## SET TASK
Collect each line in the records below that contains the string "height", treating uppercase and lowercase as different. Copy each of those lines in full.

Text and item location entries

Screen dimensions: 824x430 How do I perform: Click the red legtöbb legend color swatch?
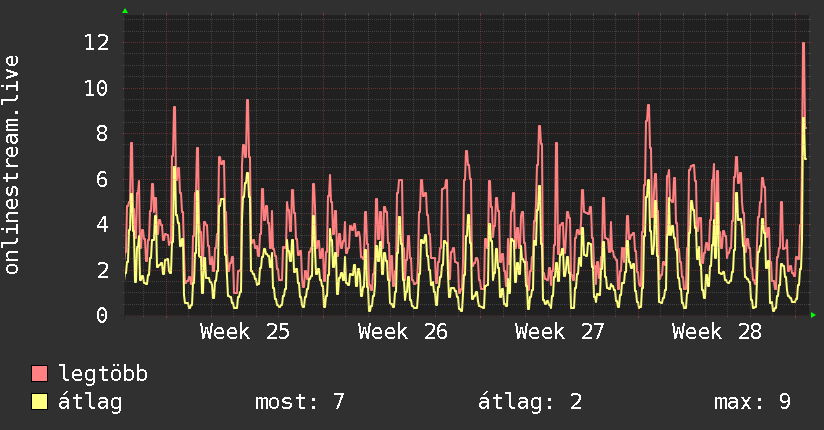[x=39, y=373]
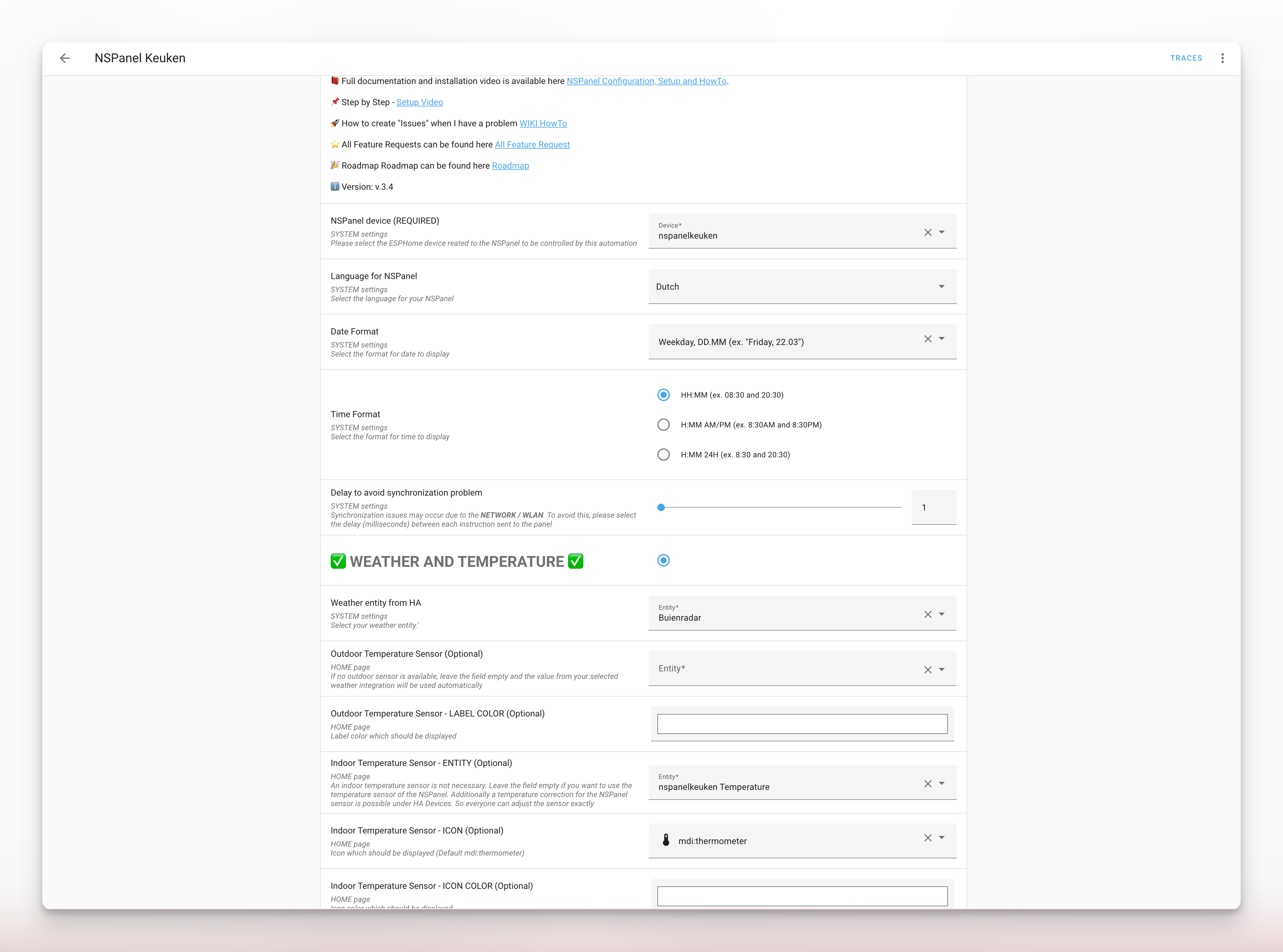Open the three-dot overflow menu

(x=1222, y=58)
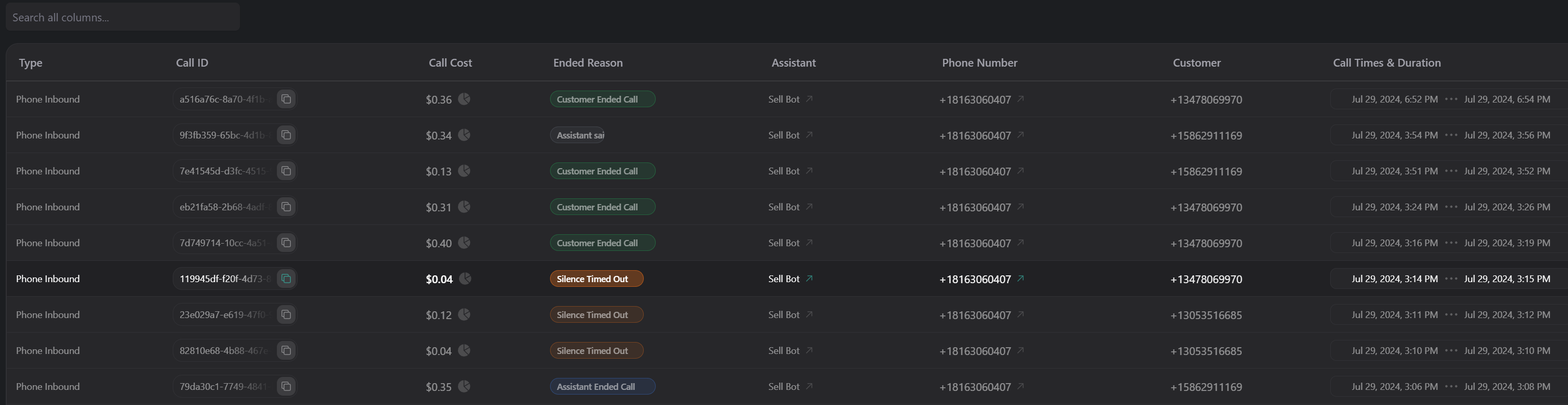Click cost pie icon for $0.12 call
Image resolution: width=1568 pixels, height=405 pixels.
click(464, 314)
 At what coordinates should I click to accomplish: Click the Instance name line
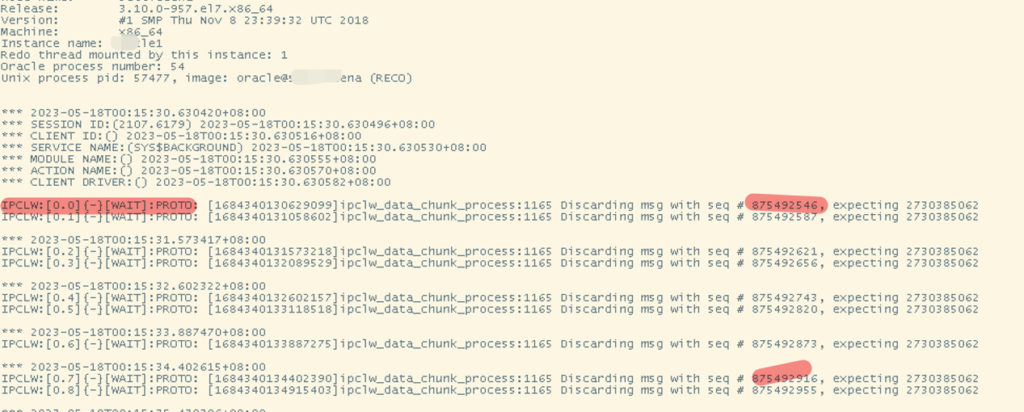82,43

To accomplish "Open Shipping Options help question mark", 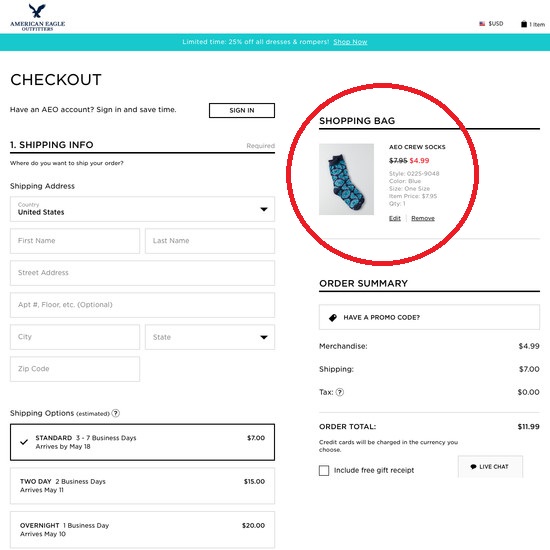I will click(x=115, y=413).
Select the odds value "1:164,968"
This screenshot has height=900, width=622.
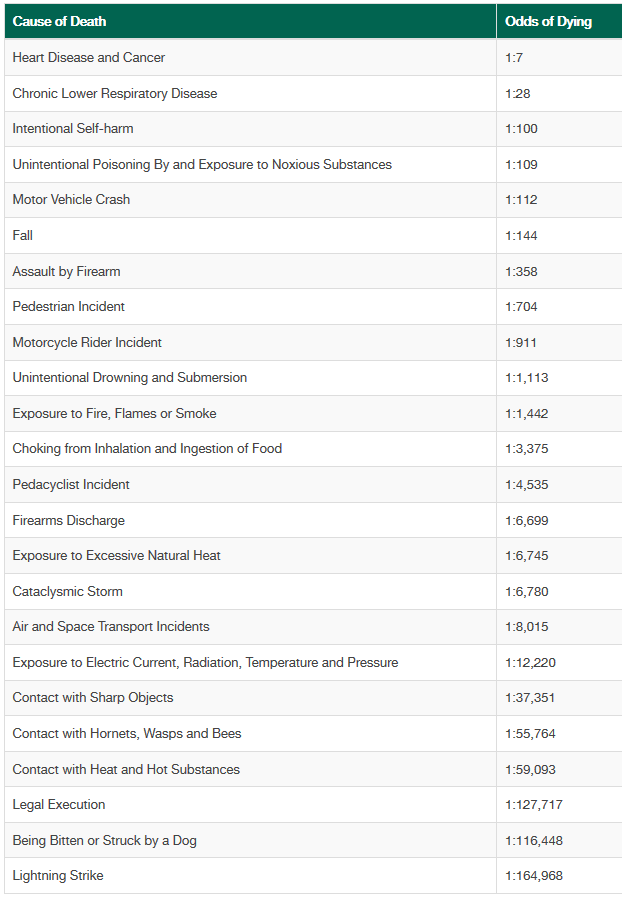534,875
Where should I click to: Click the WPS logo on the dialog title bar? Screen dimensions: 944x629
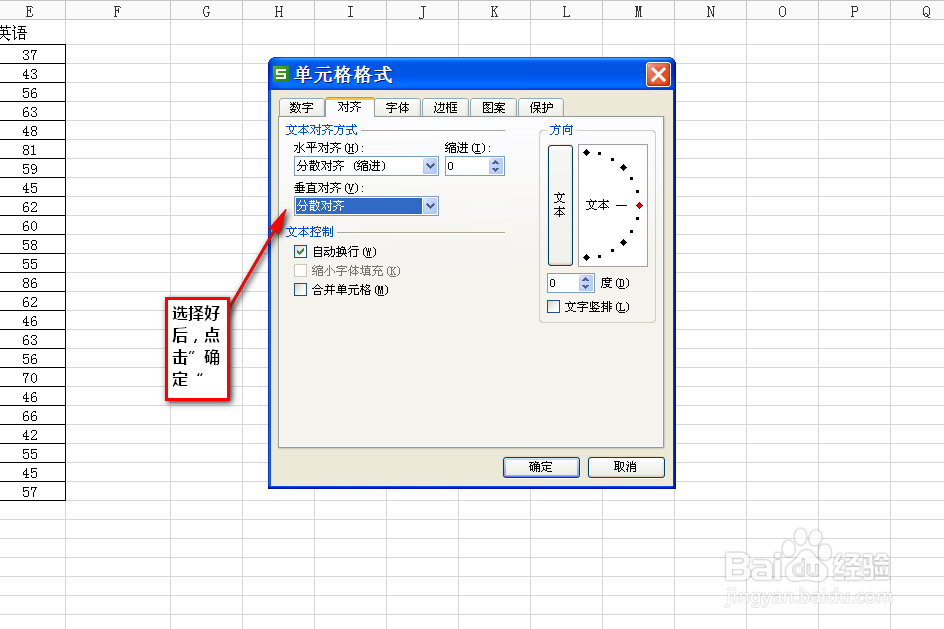point(281,74)
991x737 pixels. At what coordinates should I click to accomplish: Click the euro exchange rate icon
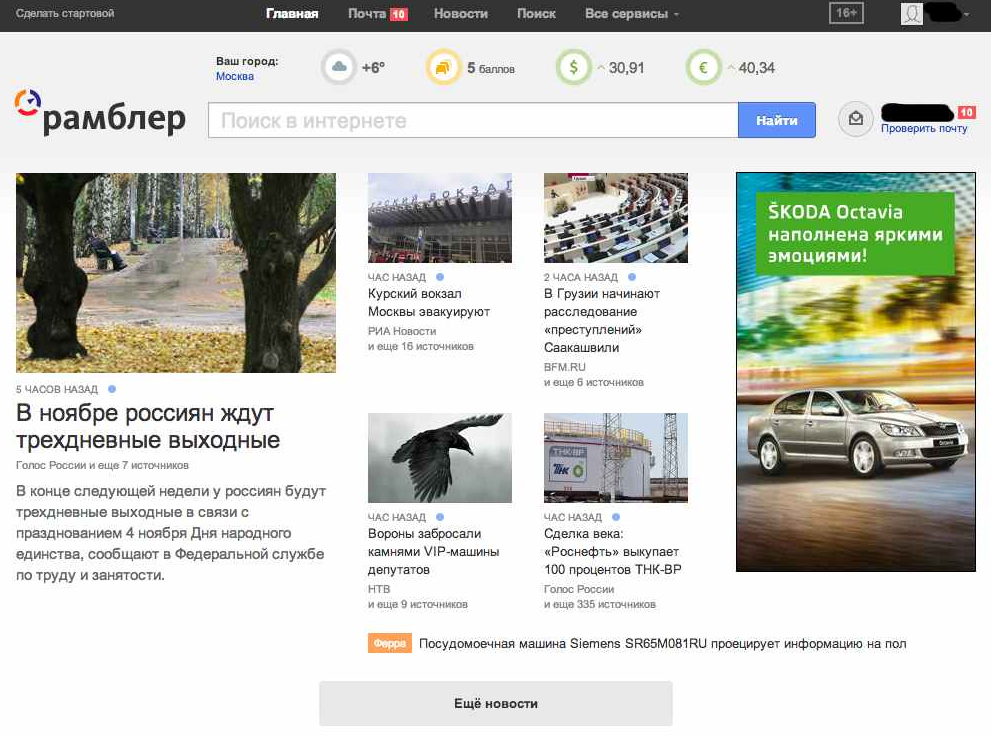704,68
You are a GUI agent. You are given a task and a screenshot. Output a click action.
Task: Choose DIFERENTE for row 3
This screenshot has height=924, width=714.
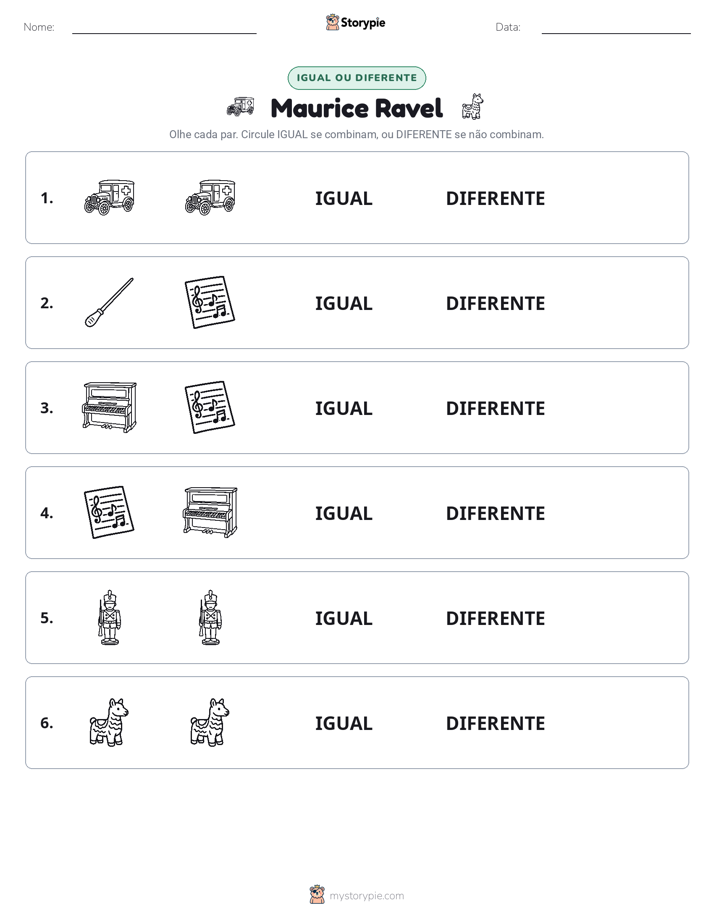495,408
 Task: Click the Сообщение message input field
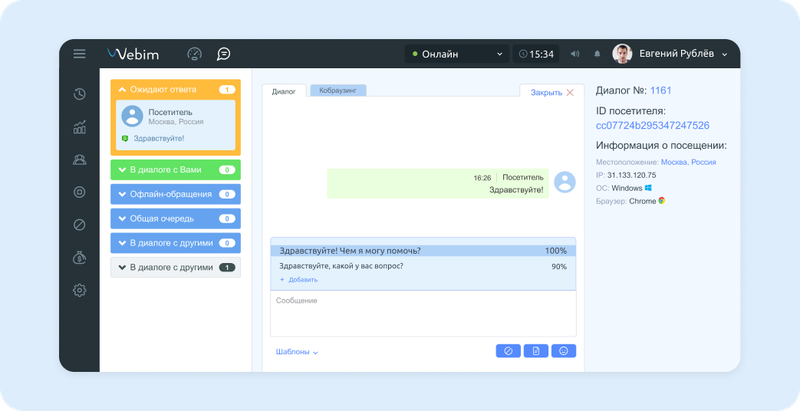423,314
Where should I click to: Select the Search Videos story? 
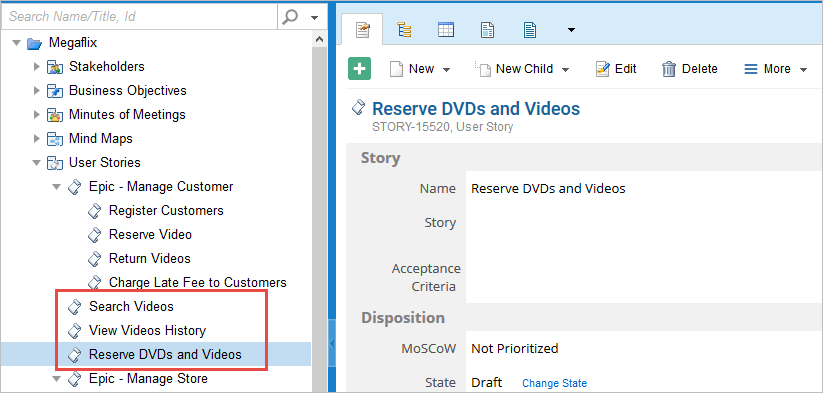131,306
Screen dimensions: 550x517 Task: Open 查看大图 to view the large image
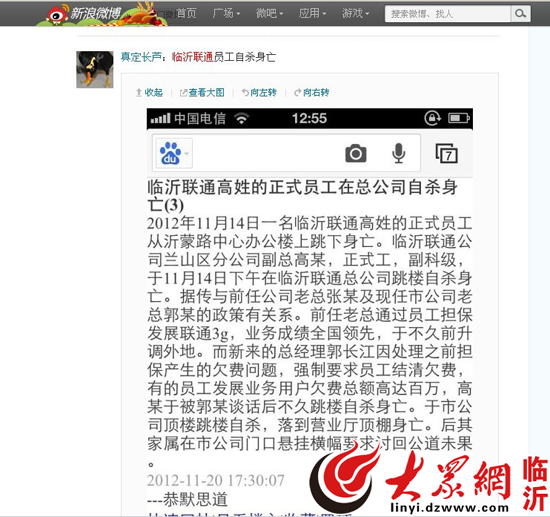point(202,93)
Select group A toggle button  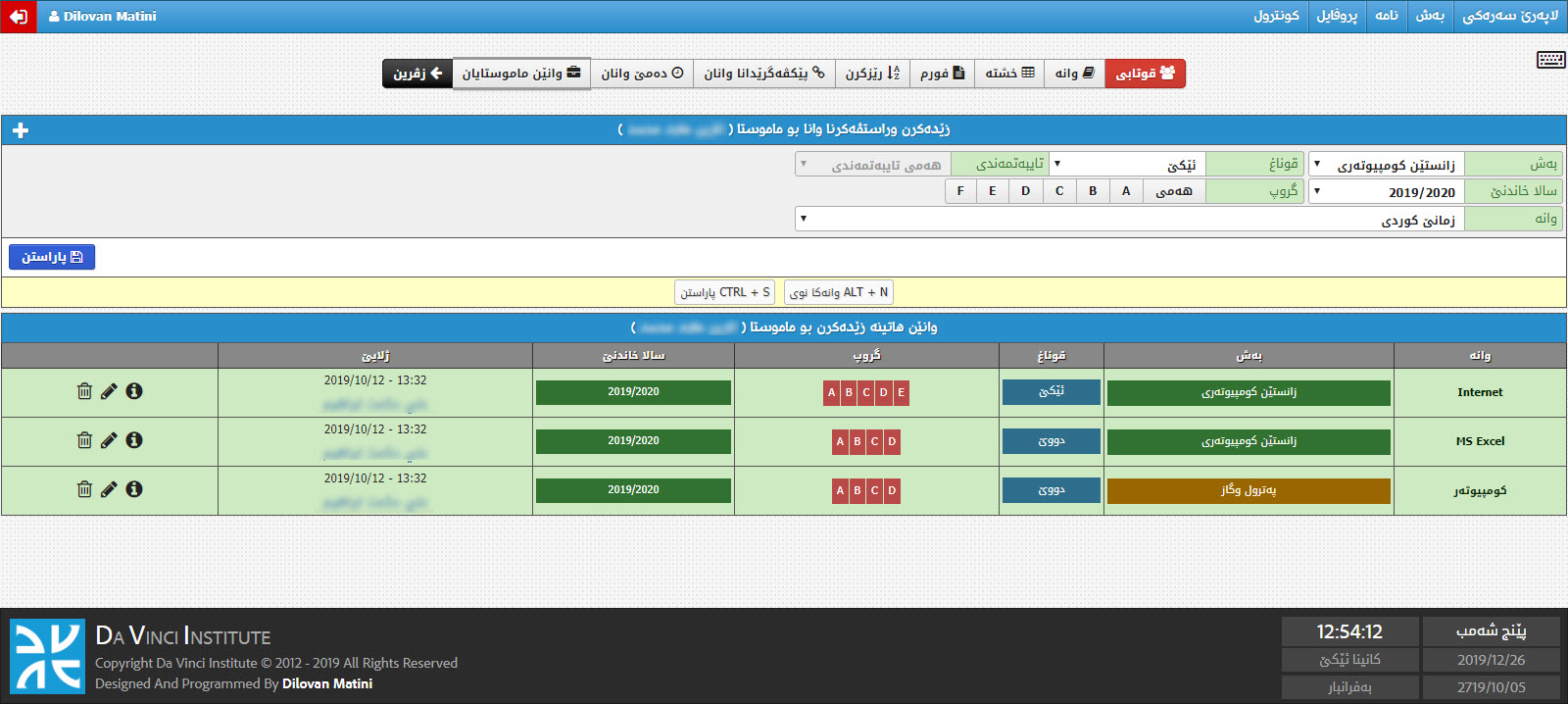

## RESULT
Image resolution: width=1568 pixels, height=405 pixels.
This screenshot has height=900, width=622.
This screenshot has height=924, width=714.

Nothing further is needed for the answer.